## SET PROBLEM
Copy out each line of the items below word for word, leaving out the pictures.

## ENTRIES
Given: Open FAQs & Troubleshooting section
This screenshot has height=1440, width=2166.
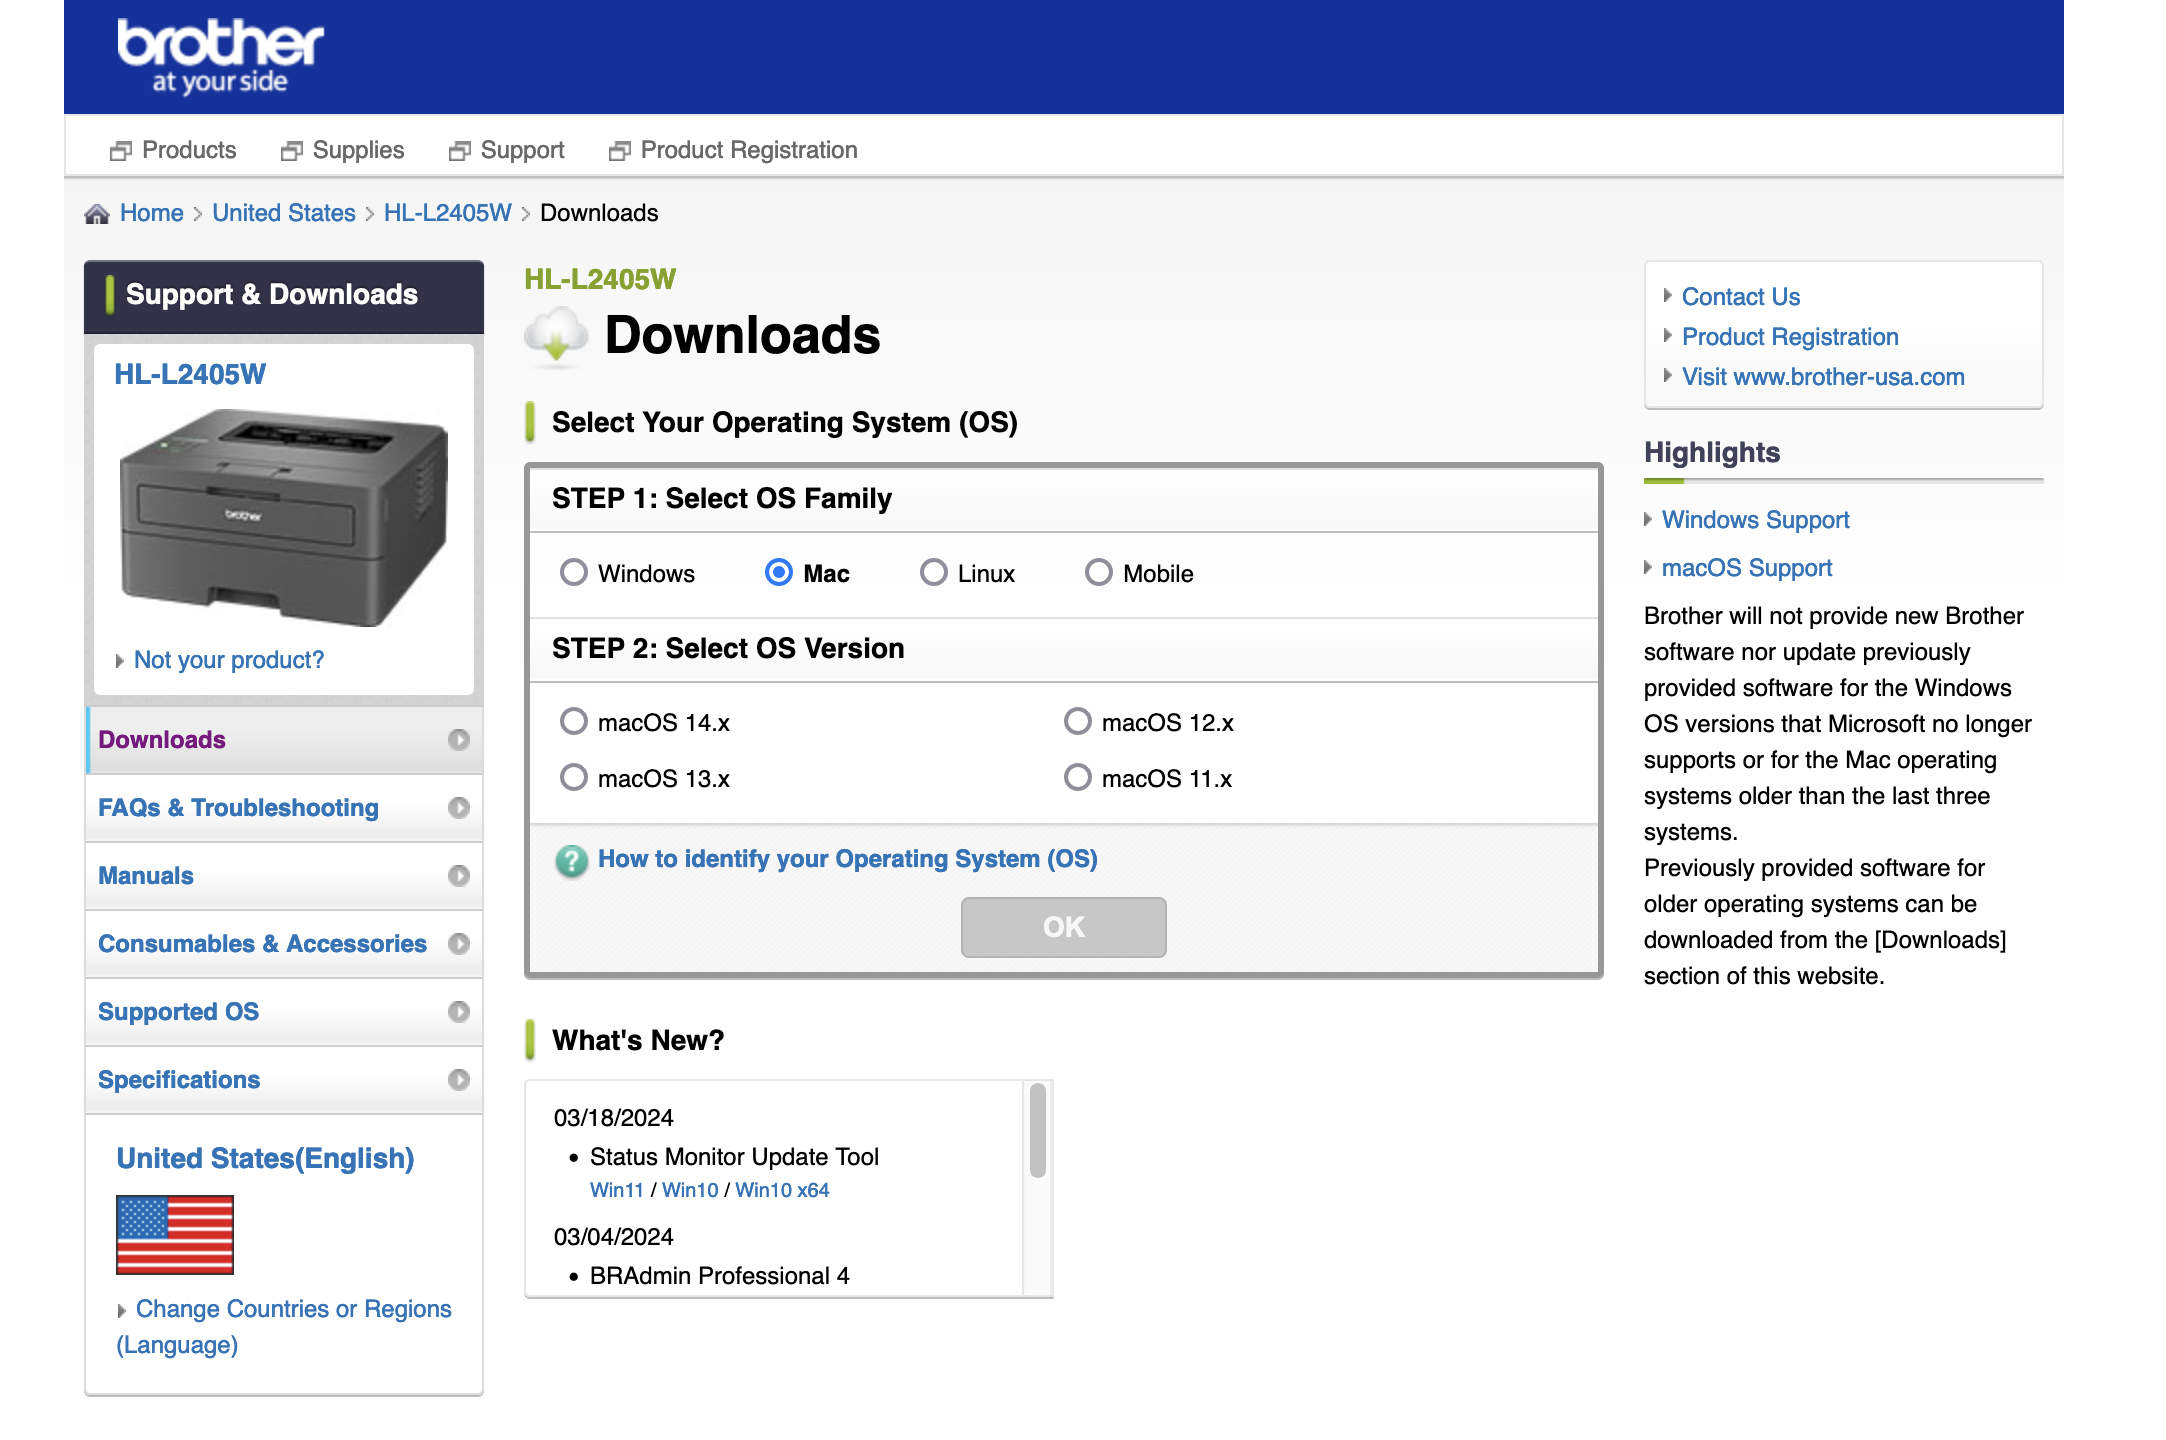Looking at the screenshot, I should [x=238, y=808].
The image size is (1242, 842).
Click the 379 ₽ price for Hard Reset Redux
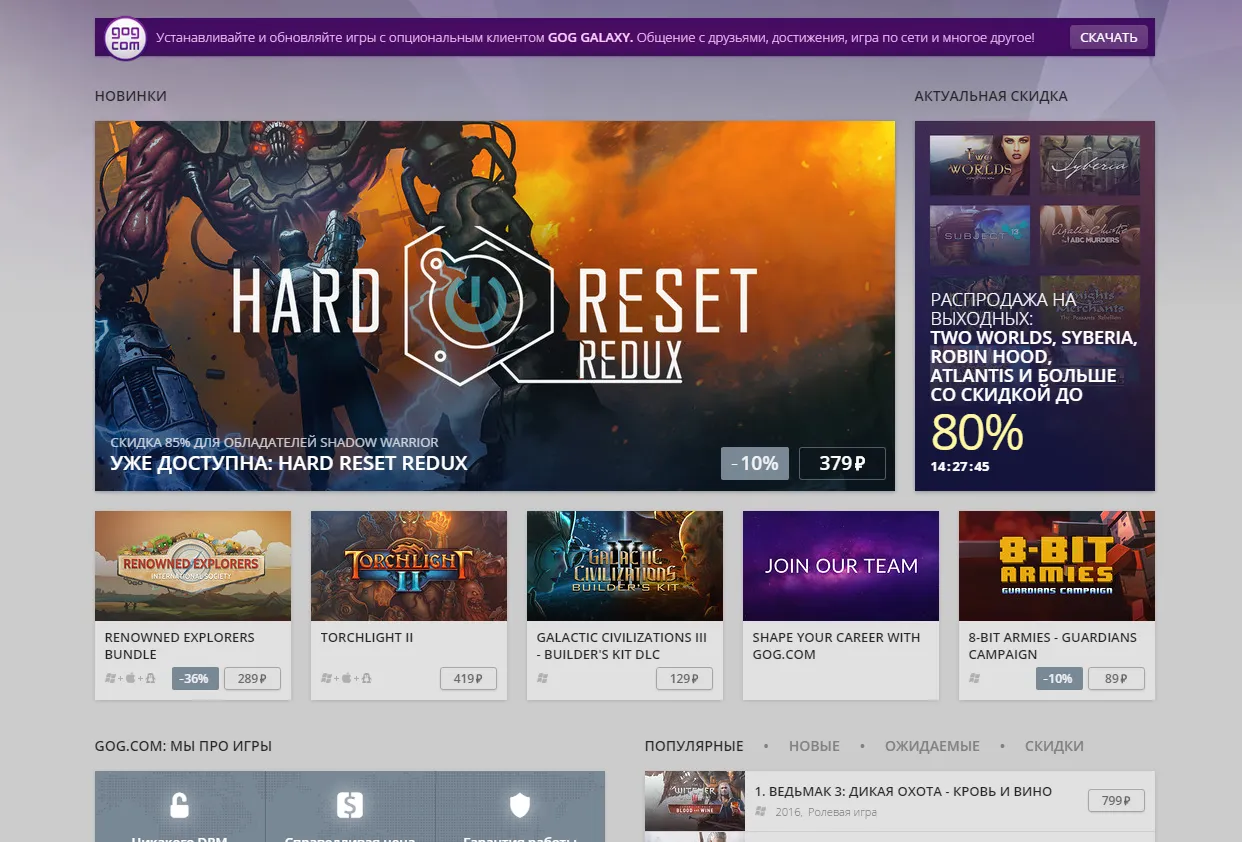842,463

## FINISHED ANSWER
Given: Open FAQs & Troubleshooting section
This screenshot has height=1440, width=2166.
Looking at the screenshot, I should [x=238, y=808].
The image size is (1242, 842).
Click the 379 ₽ price for Hard Reset Redux
842,463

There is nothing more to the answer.